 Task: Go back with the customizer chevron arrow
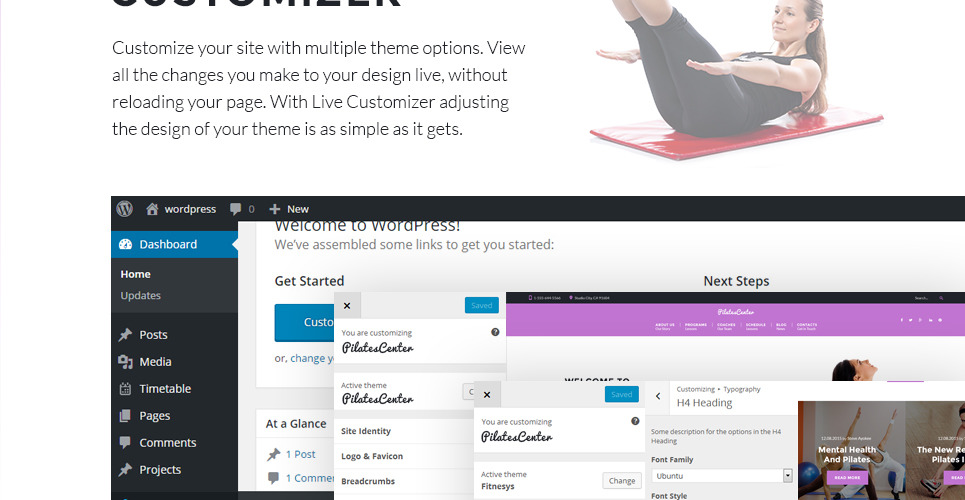point(658,396)
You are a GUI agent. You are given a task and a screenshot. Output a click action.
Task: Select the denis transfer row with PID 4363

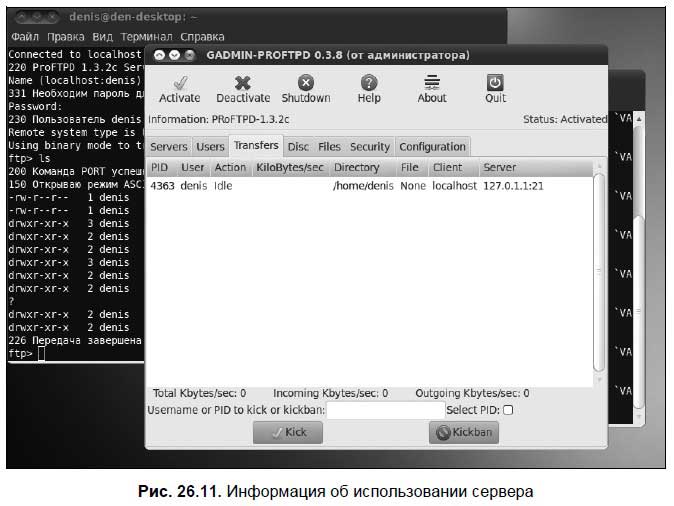(x=300, y=186)
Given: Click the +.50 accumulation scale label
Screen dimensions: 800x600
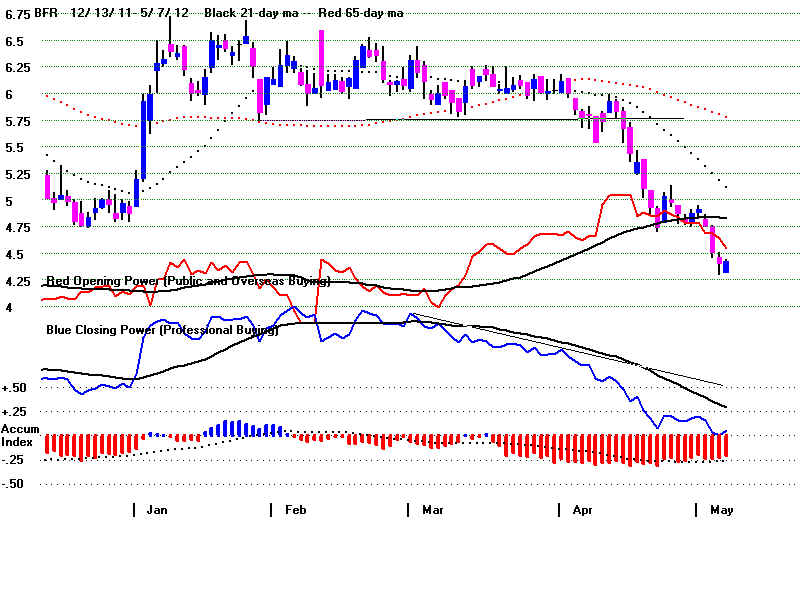Looking at the screenshot, I should coord(14,388).
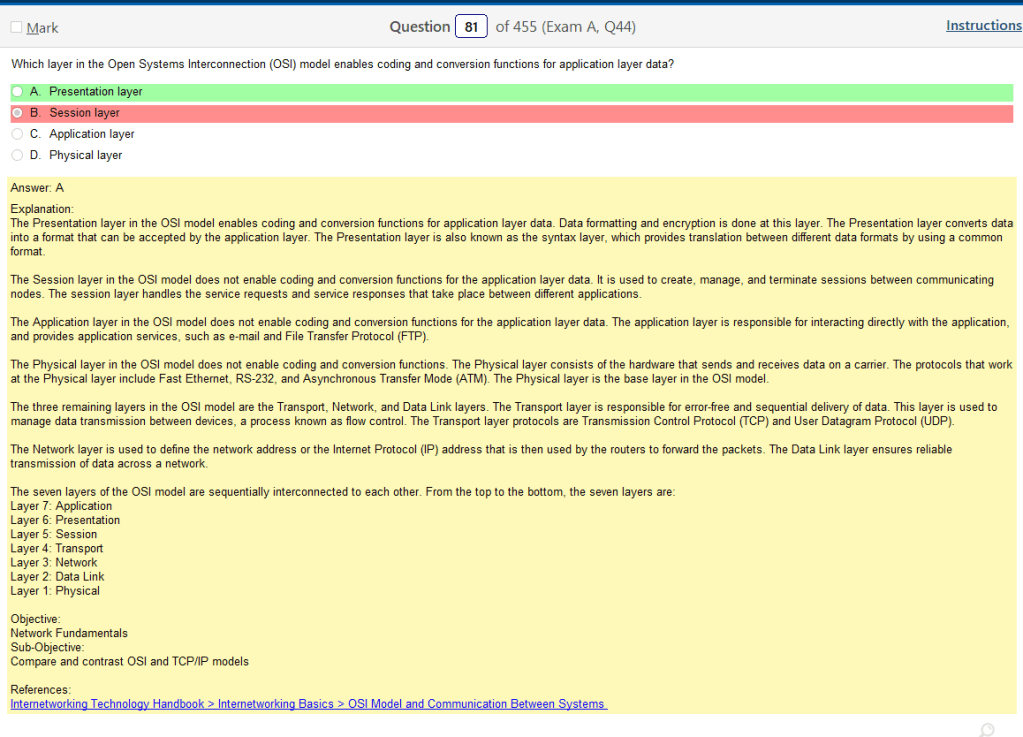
====
Copy all of the records verbatim, omitting the pictures.

[Result of this task]
 Task: Go back with the customizer chevron arrow
point(658,396)
You are a GUI agent. You are given a task and a screenshot. Output a click action.
Task: Select the denis transfer row with PID 4363

(x=300, y=186)
Given: Click the +.50 accumulation scale label
Screen dimensions: 800x600
Looking at the screenshot, I should coord(14,388).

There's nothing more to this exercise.